Stored items
----------

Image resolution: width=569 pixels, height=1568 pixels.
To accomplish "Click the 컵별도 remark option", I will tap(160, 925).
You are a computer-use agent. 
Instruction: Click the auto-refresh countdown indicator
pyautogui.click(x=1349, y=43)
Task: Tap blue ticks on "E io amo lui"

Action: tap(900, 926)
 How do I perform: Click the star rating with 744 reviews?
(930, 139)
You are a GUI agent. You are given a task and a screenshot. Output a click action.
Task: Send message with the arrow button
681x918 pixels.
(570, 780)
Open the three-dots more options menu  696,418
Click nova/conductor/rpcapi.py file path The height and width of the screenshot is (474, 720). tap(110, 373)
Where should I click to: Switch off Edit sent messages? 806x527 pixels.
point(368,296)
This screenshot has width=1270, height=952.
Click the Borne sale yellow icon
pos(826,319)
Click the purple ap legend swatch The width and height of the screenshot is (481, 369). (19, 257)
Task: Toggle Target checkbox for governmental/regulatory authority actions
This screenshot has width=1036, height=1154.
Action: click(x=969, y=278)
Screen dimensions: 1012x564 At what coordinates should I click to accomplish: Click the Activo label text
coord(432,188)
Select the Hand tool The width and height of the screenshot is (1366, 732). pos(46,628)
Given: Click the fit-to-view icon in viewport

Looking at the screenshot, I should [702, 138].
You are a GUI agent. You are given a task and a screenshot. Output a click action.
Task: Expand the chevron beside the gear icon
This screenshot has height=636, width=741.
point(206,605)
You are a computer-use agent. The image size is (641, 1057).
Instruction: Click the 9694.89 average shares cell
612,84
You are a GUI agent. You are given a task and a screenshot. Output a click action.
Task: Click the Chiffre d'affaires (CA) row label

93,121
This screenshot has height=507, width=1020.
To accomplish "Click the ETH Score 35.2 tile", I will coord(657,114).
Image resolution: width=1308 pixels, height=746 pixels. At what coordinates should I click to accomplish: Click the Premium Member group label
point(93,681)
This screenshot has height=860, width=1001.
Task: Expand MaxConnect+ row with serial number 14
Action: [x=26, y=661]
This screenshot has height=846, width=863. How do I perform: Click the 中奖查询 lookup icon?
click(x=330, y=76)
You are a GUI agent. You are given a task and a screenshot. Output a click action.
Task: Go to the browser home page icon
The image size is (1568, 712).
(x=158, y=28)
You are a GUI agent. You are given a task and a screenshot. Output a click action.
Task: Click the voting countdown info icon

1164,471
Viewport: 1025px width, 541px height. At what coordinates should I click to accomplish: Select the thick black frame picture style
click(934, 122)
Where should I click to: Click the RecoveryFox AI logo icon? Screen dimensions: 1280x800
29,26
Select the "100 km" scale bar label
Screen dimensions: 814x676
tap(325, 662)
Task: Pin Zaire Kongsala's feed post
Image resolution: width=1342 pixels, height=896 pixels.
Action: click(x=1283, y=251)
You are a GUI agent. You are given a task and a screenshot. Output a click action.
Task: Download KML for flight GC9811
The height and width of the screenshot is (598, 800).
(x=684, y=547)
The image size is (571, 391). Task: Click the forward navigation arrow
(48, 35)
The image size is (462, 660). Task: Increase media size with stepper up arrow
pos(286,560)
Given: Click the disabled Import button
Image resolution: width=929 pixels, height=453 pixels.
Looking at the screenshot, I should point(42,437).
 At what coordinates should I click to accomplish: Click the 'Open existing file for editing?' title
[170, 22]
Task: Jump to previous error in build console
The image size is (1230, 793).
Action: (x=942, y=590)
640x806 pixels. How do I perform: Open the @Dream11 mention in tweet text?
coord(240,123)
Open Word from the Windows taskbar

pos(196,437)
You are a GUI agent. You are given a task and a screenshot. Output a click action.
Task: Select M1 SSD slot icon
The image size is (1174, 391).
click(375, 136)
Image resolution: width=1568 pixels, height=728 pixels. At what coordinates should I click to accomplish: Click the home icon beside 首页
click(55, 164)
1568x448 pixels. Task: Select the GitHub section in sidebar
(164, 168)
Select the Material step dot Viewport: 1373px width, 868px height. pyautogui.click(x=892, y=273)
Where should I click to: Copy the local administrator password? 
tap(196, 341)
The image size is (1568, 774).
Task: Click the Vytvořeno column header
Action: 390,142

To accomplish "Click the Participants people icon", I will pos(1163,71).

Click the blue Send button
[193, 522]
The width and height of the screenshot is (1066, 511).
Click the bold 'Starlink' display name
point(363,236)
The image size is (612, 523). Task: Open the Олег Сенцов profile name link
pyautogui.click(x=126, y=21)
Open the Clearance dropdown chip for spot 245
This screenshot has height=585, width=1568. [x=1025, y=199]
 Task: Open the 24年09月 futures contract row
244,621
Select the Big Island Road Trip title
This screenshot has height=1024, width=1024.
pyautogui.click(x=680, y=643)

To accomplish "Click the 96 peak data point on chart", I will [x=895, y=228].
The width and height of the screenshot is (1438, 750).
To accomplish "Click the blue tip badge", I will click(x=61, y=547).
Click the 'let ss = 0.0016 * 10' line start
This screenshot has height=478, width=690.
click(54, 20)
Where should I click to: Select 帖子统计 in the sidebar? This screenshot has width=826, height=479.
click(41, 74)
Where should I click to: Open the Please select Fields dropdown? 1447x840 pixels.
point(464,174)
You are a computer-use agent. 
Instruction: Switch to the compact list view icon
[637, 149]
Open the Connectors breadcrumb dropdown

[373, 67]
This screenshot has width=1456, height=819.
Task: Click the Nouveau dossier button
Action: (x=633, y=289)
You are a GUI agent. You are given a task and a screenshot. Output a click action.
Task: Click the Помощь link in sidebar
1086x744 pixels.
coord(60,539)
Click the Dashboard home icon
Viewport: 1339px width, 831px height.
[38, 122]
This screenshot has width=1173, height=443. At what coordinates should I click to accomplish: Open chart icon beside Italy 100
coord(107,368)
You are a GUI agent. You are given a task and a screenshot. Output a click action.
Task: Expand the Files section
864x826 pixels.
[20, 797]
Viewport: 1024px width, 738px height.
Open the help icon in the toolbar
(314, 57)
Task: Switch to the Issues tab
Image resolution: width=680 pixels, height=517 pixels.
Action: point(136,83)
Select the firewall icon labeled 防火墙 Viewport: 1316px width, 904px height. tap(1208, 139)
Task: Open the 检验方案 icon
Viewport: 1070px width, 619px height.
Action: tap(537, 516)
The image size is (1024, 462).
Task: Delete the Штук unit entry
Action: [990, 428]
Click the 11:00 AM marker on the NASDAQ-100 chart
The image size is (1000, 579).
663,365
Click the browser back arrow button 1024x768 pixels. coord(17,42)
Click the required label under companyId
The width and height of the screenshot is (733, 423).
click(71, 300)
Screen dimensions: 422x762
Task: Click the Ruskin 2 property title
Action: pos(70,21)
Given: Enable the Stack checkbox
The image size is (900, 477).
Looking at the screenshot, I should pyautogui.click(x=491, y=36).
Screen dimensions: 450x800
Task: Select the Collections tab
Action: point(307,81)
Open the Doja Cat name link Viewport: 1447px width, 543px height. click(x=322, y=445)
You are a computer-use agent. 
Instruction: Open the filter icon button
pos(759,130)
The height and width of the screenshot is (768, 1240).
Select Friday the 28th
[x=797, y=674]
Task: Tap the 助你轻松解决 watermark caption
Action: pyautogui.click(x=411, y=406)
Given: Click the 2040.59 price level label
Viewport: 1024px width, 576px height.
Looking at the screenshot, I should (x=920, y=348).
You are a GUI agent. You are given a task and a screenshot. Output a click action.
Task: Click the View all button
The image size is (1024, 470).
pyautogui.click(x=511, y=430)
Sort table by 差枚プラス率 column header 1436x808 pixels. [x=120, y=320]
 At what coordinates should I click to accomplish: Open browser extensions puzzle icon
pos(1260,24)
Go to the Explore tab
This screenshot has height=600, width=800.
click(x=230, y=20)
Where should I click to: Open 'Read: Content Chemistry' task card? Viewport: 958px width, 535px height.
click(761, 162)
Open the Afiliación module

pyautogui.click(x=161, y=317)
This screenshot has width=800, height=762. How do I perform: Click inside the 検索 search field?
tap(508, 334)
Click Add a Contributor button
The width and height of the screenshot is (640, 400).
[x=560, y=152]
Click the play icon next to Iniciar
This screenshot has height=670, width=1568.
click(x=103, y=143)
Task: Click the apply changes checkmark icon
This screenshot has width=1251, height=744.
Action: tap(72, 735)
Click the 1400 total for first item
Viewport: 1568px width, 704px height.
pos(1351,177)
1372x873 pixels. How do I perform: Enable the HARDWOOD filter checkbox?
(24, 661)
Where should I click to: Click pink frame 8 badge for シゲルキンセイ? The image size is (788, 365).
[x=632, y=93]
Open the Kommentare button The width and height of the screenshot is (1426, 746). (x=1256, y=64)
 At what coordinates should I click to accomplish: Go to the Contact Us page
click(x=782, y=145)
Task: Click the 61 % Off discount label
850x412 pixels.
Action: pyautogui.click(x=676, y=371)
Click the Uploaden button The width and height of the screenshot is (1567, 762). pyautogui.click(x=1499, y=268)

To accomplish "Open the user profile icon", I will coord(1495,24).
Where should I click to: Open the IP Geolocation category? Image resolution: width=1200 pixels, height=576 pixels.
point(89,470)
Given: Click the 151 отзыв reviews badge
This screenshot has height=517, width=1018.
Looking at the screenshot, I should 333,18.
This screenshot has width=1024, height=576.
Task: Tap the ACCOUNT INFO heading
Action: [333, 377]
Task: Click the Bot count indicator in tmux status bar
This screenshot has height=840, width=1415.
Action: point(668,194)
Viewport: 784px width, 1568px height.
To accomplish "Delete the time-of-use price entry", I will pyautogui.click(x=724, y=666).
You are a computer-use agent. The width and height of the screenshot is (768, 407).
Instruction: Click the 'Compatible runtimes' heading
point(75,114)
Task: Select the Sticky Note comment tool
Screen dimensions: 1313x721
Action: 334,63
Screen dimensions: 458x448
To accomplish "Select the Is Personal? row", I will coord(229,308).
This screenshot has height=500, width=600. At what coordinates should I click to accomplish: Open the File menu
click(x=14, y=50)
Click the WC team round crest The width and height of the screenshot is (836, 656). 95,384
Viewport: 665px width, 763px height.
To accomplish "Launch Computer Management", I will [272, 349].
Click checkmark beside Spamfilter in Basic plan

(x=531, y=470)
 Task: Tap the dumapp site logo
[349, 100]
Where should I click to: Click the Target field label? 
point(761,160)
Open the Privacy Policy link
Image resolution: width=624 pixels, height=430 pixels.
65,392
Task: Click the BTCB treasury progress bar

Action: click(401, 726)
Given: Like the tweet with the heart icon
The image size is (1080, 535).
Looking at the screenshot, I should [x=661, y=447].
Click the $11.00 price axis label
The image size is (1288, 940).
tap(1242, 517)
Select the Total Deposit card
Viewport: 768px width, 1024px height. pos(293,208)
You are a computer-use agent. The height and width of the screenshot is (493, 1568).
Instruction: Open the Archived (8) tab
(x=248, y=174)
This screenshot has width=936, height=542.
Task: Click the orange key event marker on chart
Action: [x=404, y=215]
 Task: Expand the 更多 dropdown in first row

----------

WORK INSTRUCTION
Given the records above, return exactly the lines starting at the line containing "Task: Jump to previous error in build console" and ending at the line containing "Task: Select M1 SSD slot icon", including both.

EXERCISE SOLUTION
Task: Jump to previous error in build console
The image size is (1230, 793).
Action: (x=942, y=590)
640x806 pixels. How do I perform: Open the @Dream11 mention in tweet text?
coord(240,123)
Open Word from the Windows taskbar

pos(196,437)
You are a GUI agent. You are given a task and a screenshot. Output a click action.
Task: Select M1 SSD slot icon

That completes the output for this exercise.